En raison de la grève, ce jeudi 22 mars 2018, de nombreux trains ne circuleront pas. Explications de Bernard Aubib, secrétaire général du syndicat First.
Les chiffres sont tombés : seul 40 % des TGV, 25 % des Intercités et 50 % des TER devraient circuler le 22 mars, jour de la grande manifestation parisienne des fonctionnaires et des cheminots. Ce plan de transport, aménagé dans le cadre du « service garanti » imposé par la Loi du 21 août 2007, repose sur les effectifs à disposition le jour de la grève. Concrètement, le plan de transport est tributaire du nombre de grévistes répertoriés (rappelons que les cheminots qui concourent de près ou de loin à la circulation des trains sont contraints d’annoncer leur intention de faire grève 48 heures à l’avance, et que la SNCF est tenue de communiquer à sa clientèle les dessertes assurées le jour de grève 24 heures à l’avance).
Campagne de dénigrement
A l’origine, l’objectif de cette grève était de permettre aux cheminots en service le jour de la manifestation de se libérer pour participer à l’action. Cet arrêt de travail ne faisait pas l’objet d’autres revendications que celles exposées par les syndicats pour légitimer le dépôt d’un préavis. Sauf que la campagne de dénigrement menée par le Gouvernement à l’encontre de la SNCF et de son personnel, les projets de transformation de la SNCF en « société nationale », la mise au rebut du Statut, la suppression du tiers du réseau ferré et le transfert d’une partie du personnel à des opérateurs privés ont provoqué un mécontentement aussi important que prévisible. Si bien que le nombre de grévistes dépasse largement les seuils habituellement atteints pour une grève essentiellement « technique ».
Cocktail explosif
L’annonce d’une pseudo « concertation » sur des décisions irrévocables et arrêtées de longue date n’a fait qu’ajouter au malaise. Les échanges à venir ne porteront que sur le choix de la corde qui servira pendre les cheminots. Au dénigrement, qui s’est par ailleurs étendu aux retraités, chômeurs, fonctionnaires… s’est ajoutée la provocation.
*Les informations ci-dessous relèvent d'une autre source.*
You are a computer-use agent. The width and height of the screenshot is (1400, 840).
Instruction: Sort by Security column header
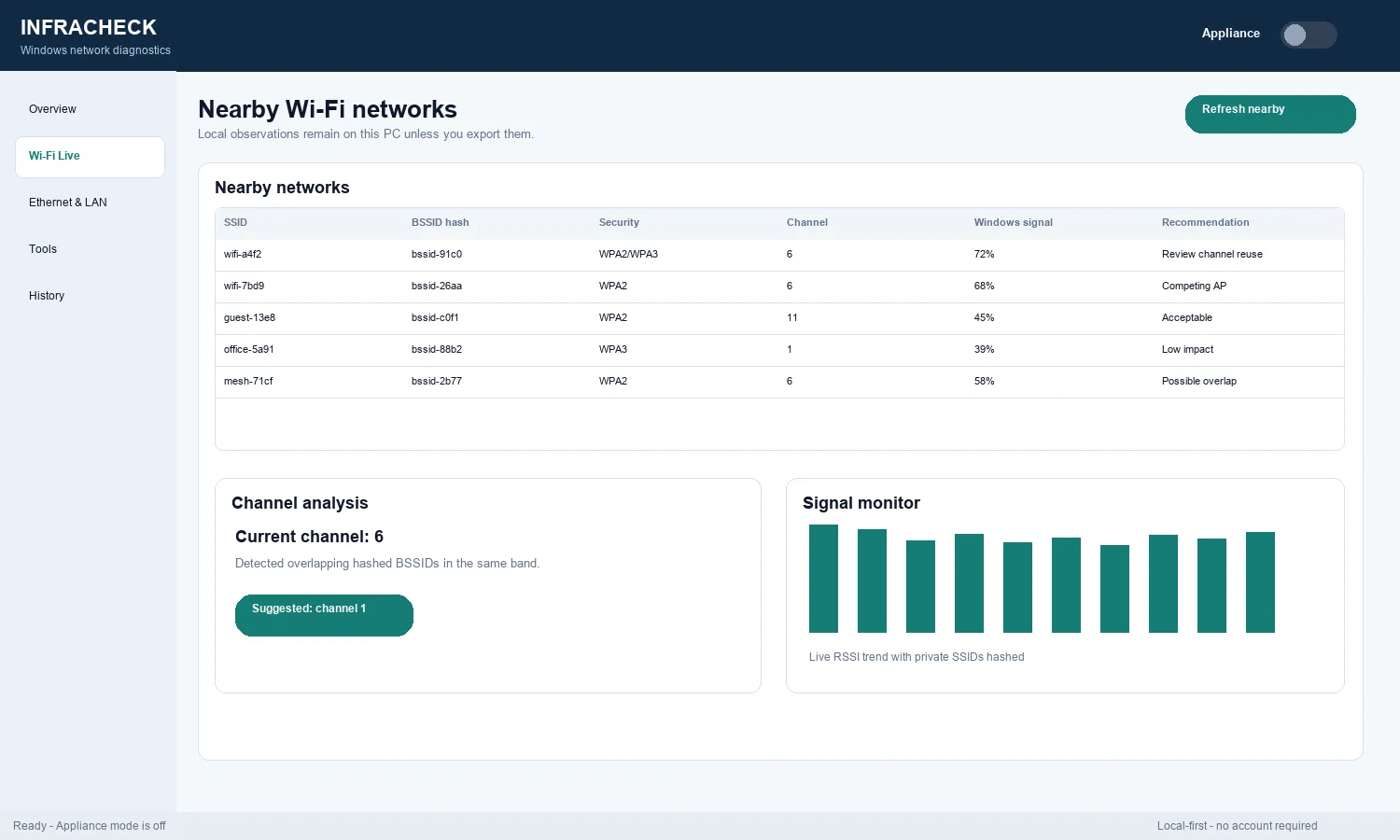point(619,223)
Comme annoncé de longue date sur ce blog, « les ingrédients d’un cocktail explosif sont réunis ». Ils sont sur le point de se mélanger.
Reste à savoir si une étincelle mettra le feu aux poudres, ou plutôt quand. Chacun des protagonistes campe désormais sur ses positions. Le Gouvernement, tout d’abord, qui au mépris de tout dialogue use et abuse du « pouvoir » que les français lui ont offert pour imposer à tous des reculs sociaux. Les syndicats, ensuite, qui ont bien intégré qu’avec la grève des cheminots, ils jouent leur va-tout.
« Grille du Loto »
Les taux de participation à la grève de demain laissent augurer de l’ampleur des mobilisations à venir. S’insèreront-elles dans le cadre de la grève « grille du loto » élaborée sans réelle conviction par 4 syndicats de cheminots ? Rien n’est moins sûr.
Ce qui se conçoit bien s’énonce bien, a-t-on l’habitude d’affirmer. Mais quoi que bien conçue sur le papier, la grève en pointillé semble avoir du mal à convaincre sur le terrain. A ce niveau s’expriment fréquemment les partisans du tout ou rien : « soit on y va pour de bon, soit on n’y va pas » relève-t-on dans les conversations et sur les réseaux sociaux. Soit la mayonnaise ne prendra pas, ce qui devient peu probable, soit les syndicats « représentatifs » risquent d’être rapidement dépassés par une base qui ne rêve que d’en découdre. Dans ce cas, la situation pourrait rapidement devenir ingérable.
Mobilisation au rendez-vous
Sauf à lire dans le marc de café, il est difficile de pronostiquer la tournure que prendront les événements à venir. Malgré l’ampleur des enjeux, la division syndicale reste d’actualité. L’unité n’existe qu’en termes d’affichage. Elle est aussi fausse que fragile. En 1995, la mobilisation s’était construite sur le terrain. Les syndicats avaient eu l’intelligence de surmonter leurs divergences pour encadrer ensemble, sur le tard, ce mouvement. Pour le rassemblement, il est encore temps…
Au vu du nombre de grévistes recensé pour demain, il est indéniable que la mobilisation est au rendez-vous. Elle dépasse largement les seuils habituels d’une grève « technique ». Si une étincelle venait à mettre le feu aux poudres, la grille du loto pourrait s’avérer perdante et rapidement dépassée. Le sera-t-elle ? Mystère ! Les cheminots ont, pour leur part, compris que leur destin était avant tout entre leurs mains et ont agi en conséquence.
Aux citoyens de comprendre, à leur tour, que le second étage de la fusée des régressions sociales les impactera le moment venu, et de manière plus violente encore s’ils venaient à se tromper de camp.